「あなたの死をお母さんに告げる前、私はあなたのFacebookアカウントをチェックします」 ── 今、そんなタイトルでSNS『Linked in』に投稿された、ある救急医の告白が多くの人の心を打っている。
米インディアナポリスで救急医として働くルイス・M・プロフェッタさんは、ときに患者の死に立ち会わなければならない。そしてその死を家族に告げる前には、5分だけ時間をとって、患者のFacebookアカウントを確認してみるのだそうだ。
「私自身が、人間でいるための行為なんです」。そんな言葉で、プロフェッタさんは投稿を始める。でも一体なぜ、Facebookを見るのか?
その理由を彼は、「あなたの死を告げることで、あなたの両親の一生を大きく変えてしまう。彼らの人生は元に戻ることがなく、幸せになることはもうない」「正直に言えば、目の前にいるあなたは私にとって『名もなき遺体』でしかありません」と説明していく。
「目の前にいるあなたは、濡れた新聞紙が詰まったバッグのような存在です。私たちがなんとか生かそうと心臓マッサージをしたり、点滴などを繋いでも、ピクリとも動かず、生命が感じられない。どんなことを夢見て、どんなことを願っていたのかも全く分かりません」
脇見運転や飲酒運転。薬物の過剰摂取や交通ルール違反、自殺……。そんな風にして命を落とし、両親を悲しませる患者に対して、プロフェッタさんは少なからず憤りを感じるようだ。

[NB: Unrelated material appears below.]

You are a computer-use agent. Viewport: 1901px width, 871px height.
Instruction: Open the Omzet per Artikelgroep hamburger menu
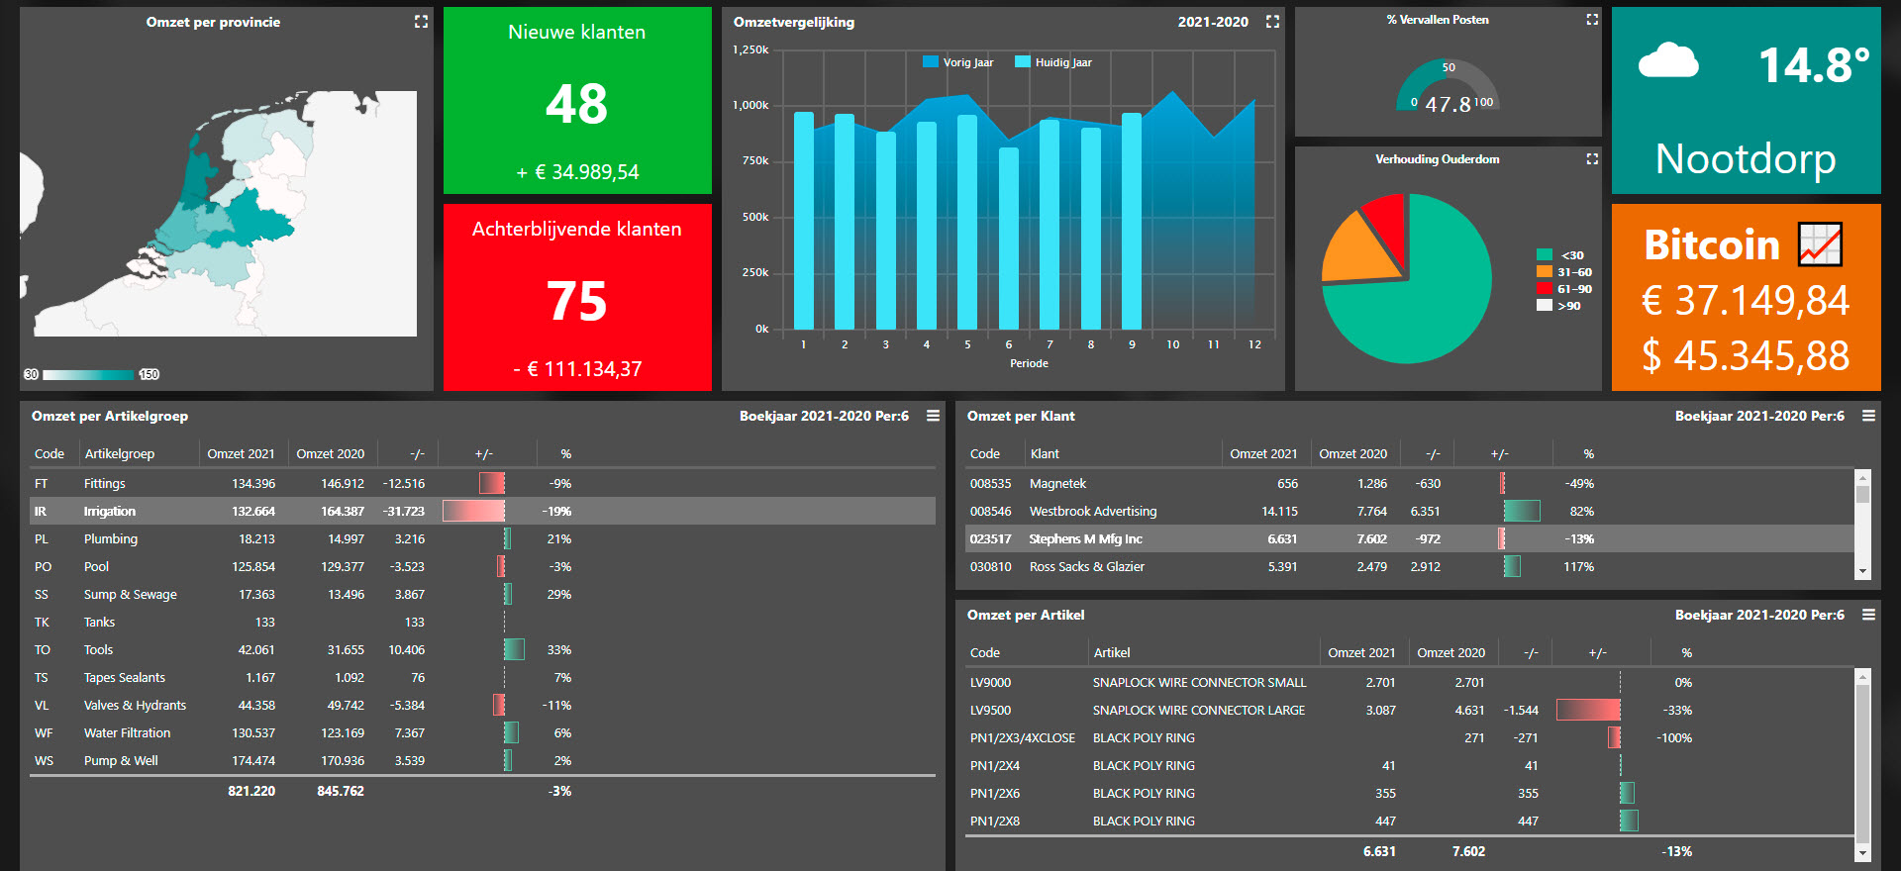tap(933, 416)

「まだこの時点では、私はあなたに腹を立てています。自分自身に何をしてくれたんだ、あなたの両親をなぜ悲しませるのか、と。私はあなたについて何も知らないんです」
そんな患者が送ってきた人生を垣間見るために、プロフェッタさんはFacebookを開くと続ける。患者の持ち物で名前を確認し、Facebookで検索をかける。彼は知り合いが多いため、共通の友人経由ですぐに見つかるそうだ。
そして、まだ生きていた頃の患者の姿を目にする。今と同じアクセサリーなんかを身につけ、笑顔を見せては生を謳歌し、両親と一緒に記念撮影をしていたり。
「うん、これがあなただ。あなたの両親の顔も確認した。そう思ってから、私はあなたの両親と対面します。父親はあなたの名前を何度も叫び、母親は見えない拳から身を守るようにうずくまる。そんな両親の姿を見なくていいのだから、もしかしたらあなたは幸運なのかもしれない」
「自分は、ひとりの人間について、家族に愛されている人間について話しているんだ ── そう実感するために、私はあなたのFacebookアカウントを確認するんです。『なんでこんなことをしたんだ!』そんな風に私の頭の中で鳴り響く、あなたへの怒りの声も静まるんです」
この投稿は、様々なメディアに取り上げられるほど話題に。「素晴らしい投稿をありがとう」「家族に死を告げることほど、辛い仕事はないでしょう」「世の中には、これほどまでに素晴らしい医師が存在しているのか」など、多くのコメントが寄せられている。